» **WHAT IS BEING ASKED**: Go to the line with "You are a computer-use agent. Screen" in the entries below and write out every line from there through the line with "You are a computer-use agent. Viewport: 930px", exactly and without pictures.

» **SOURCE DATA**:
::::

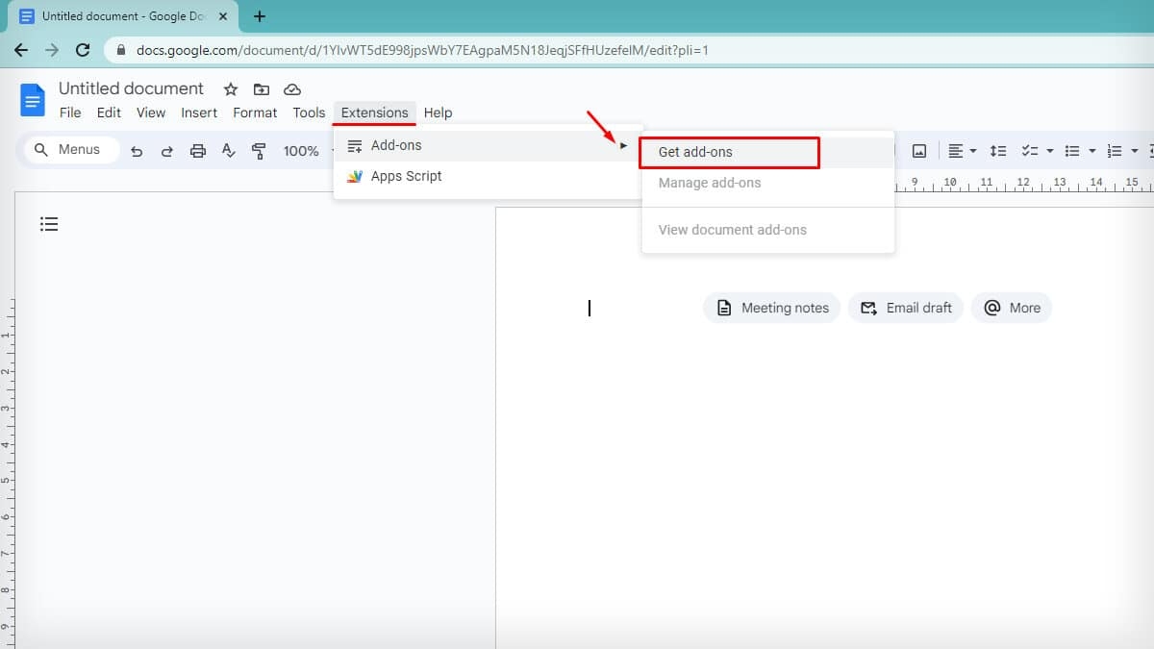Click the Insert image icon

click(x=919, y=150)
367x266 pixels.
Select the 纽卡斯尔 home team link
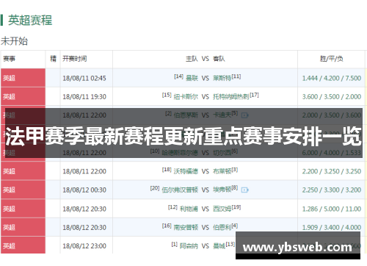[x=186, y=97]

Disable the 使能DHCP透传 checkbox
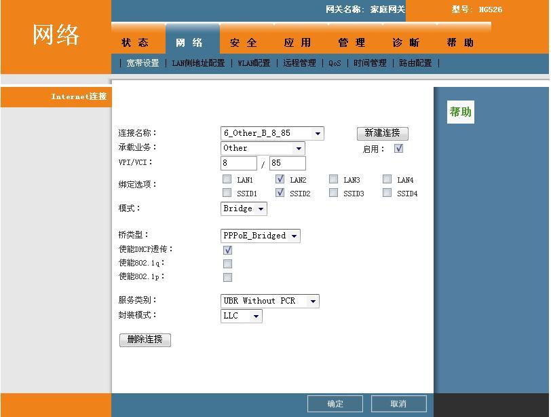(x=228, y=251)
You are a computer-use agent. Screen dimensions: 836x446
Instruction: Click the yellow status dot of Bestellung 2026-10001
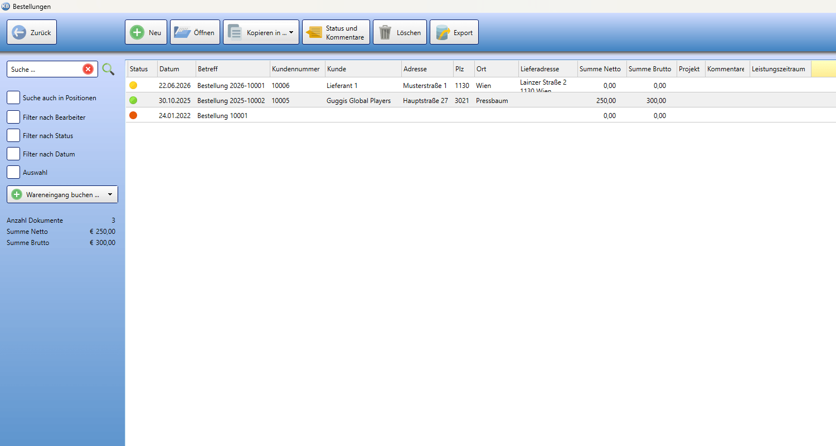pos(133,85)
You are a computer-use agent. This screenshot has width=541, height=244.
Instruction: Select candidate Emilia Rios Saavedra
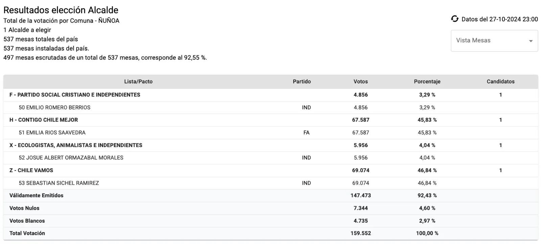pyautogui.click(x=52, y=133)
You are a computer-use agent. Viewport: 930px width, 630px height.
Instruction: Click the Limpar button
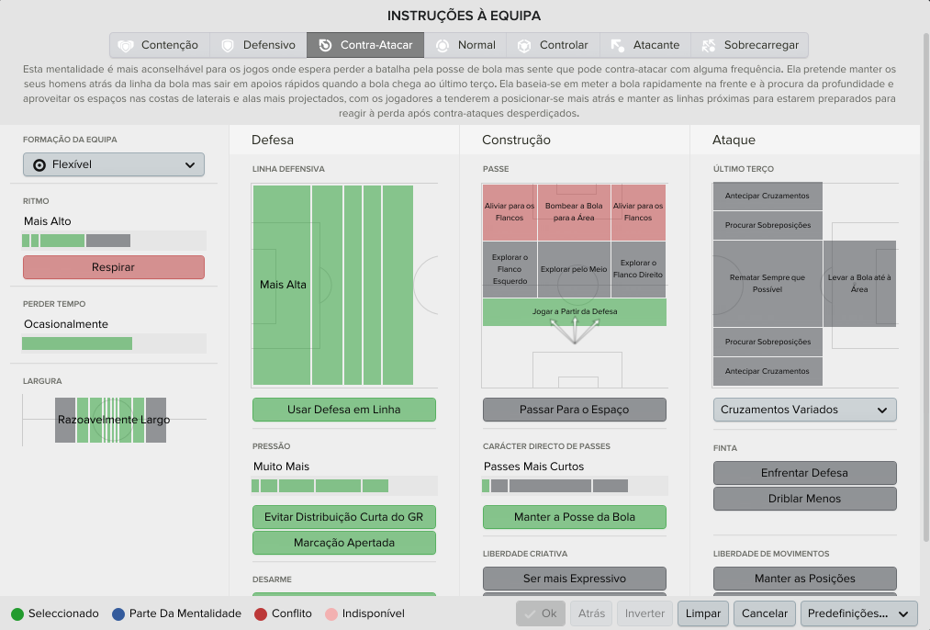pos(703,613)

::::

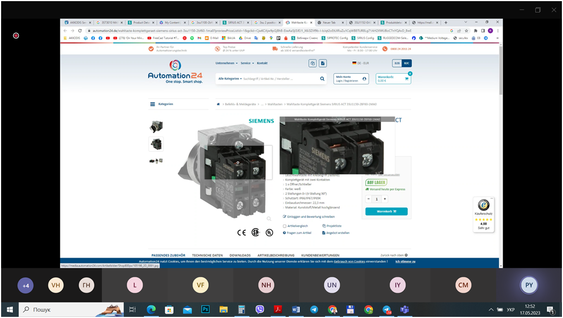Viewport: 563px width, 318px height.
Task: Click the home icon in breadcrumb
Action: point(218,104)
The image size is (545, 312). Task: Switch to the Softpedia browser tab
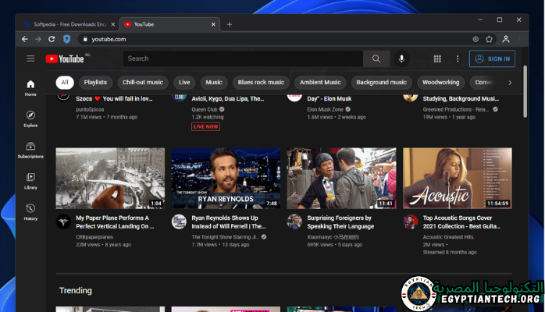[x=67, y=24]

::::

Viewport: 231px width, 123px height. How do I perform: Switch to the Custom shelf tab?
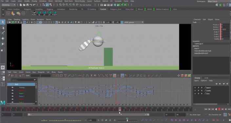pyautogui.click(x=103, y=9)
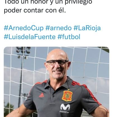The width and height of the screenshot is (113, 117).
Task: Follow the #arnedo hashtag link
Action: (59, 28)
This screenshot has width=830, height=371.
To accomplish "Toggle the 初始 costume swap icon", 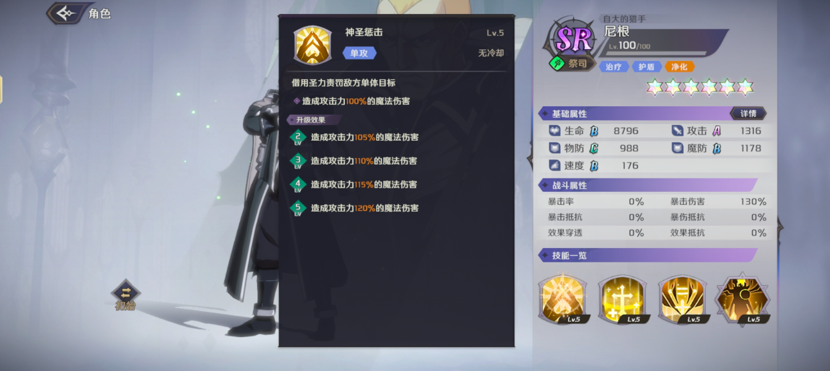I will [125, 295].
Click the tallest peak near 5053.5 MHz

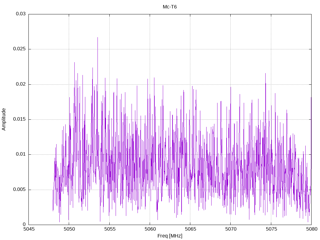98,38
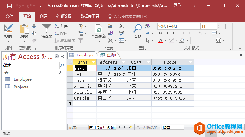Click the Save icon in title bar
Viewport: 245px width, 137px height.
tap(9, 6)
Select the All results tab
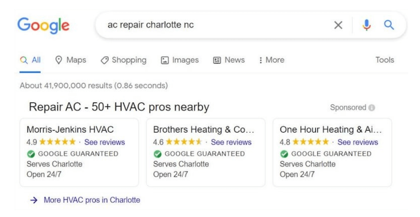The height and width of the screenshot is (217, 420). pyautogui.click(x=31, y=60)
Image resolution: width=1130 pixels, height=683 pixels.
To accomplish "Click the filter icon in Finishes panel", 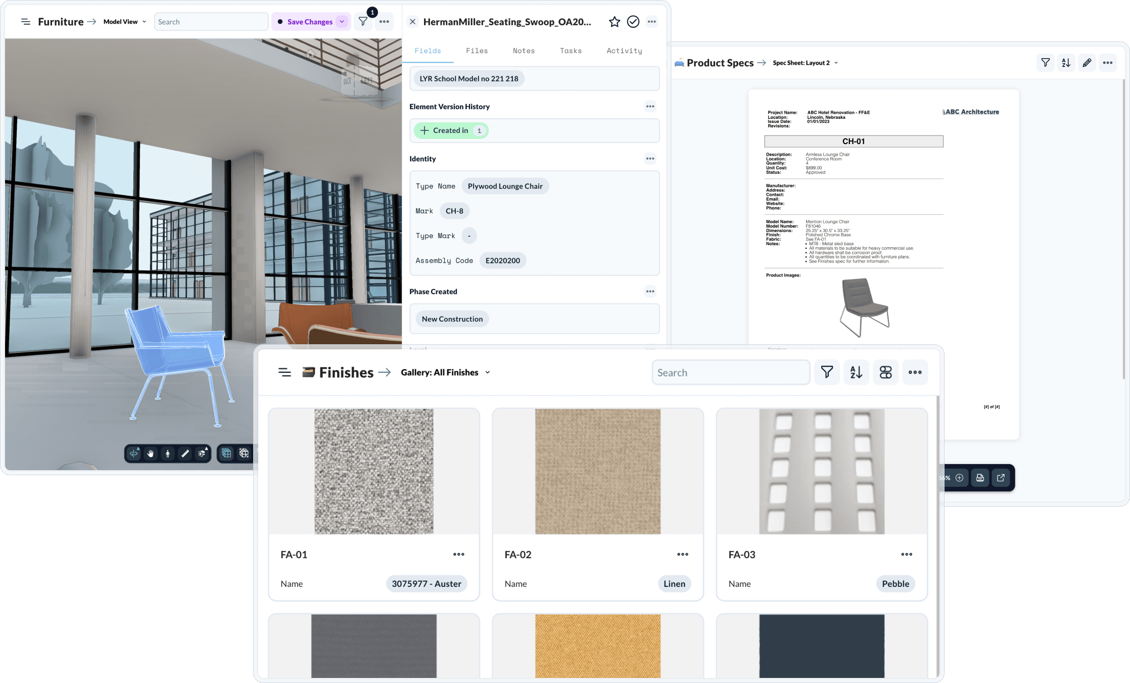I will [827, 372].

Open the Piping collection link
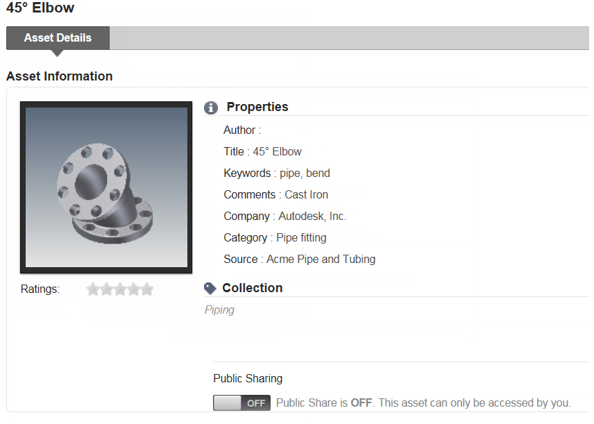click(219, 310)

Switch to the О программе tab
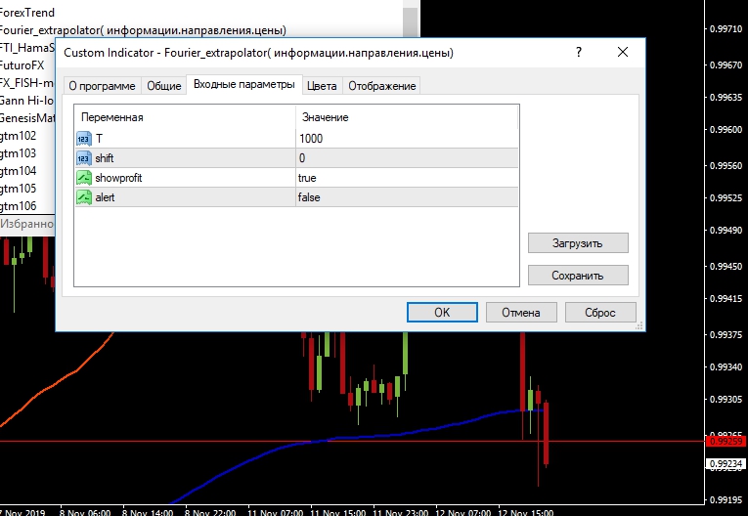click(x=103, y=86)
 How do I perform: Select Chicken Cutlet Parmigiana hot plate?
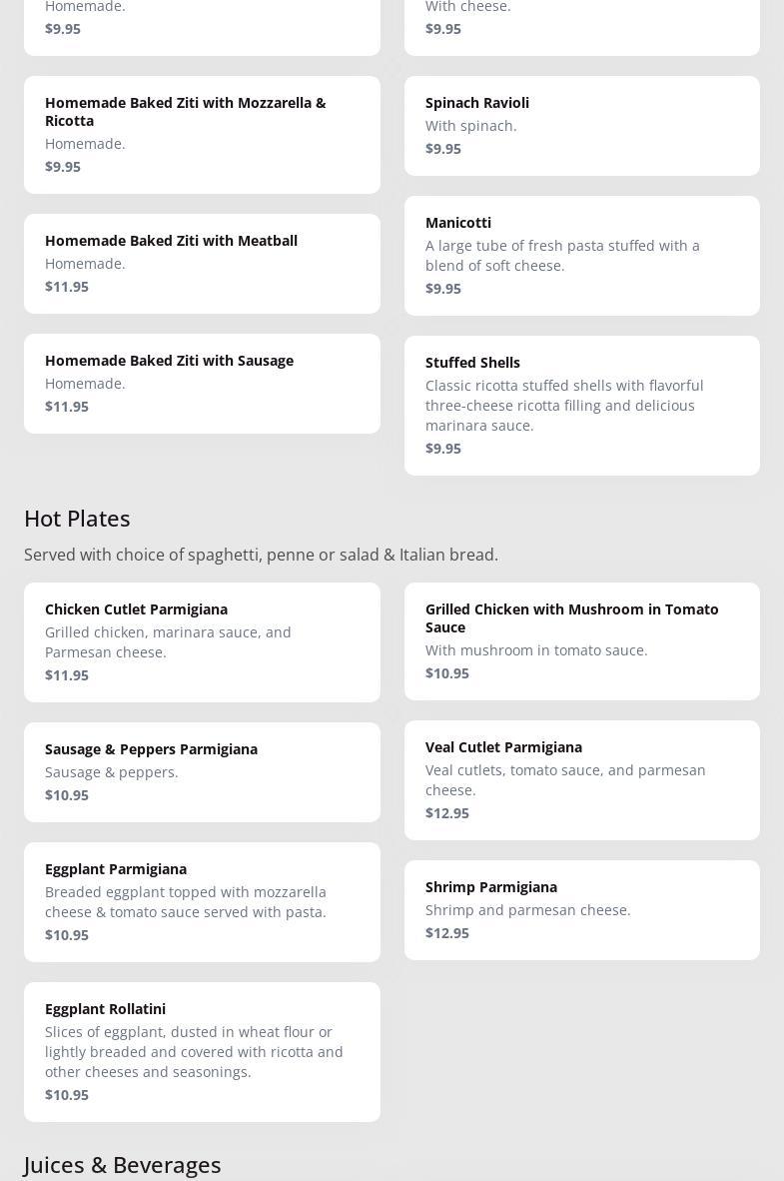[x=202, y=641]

::::

» **SOLUTION TO THE EXERCISE**:
You are a computer-use agent. Screen dimensions: 836x446
Instruction: Click the yellow status dot of Bestellung 2026-10001
pos(133,85)
You are a computer-use agent. This screenshot has width=541, height=244.
Instruction: Select candidate Emilia Rios Saavedra
pyautogui.click(x=52, y=133)
You are a computer-use agent. Viewport: 930px width, 630px height.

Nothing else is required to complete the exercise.